Start of Block

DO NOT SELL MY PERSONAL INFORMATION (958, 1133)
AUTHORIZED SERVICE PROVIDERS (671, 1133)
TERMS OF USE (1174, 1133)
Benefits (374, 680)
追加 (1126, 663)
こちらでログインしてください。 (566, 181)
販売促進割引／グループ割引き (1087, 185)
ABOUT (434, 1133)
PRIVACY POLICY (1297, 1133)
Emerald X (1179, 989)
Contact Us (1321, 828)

End of Block

THE PROBLEM:
Using the listing above, transcribe every entry exactly.

RESPONSE BELOW:
DO NOT SELL MY PERSONAL INFORMATION (958, 1133)
AUTHORIZED SERVICE PROVIDERS (671, 1133)
TERMS OF USE (1174, 1133)
Benefits (374, 680)
追加 (1126, 663)
こちらでログインしてください。 (566, 181)
販売促進割引／グループ割引き (1087, 185)
ABOUT (434, 1133)
PRIVACY POLICY (1297, 1133)
Emerald X (1179, 989)
Contact Us (1321, 828)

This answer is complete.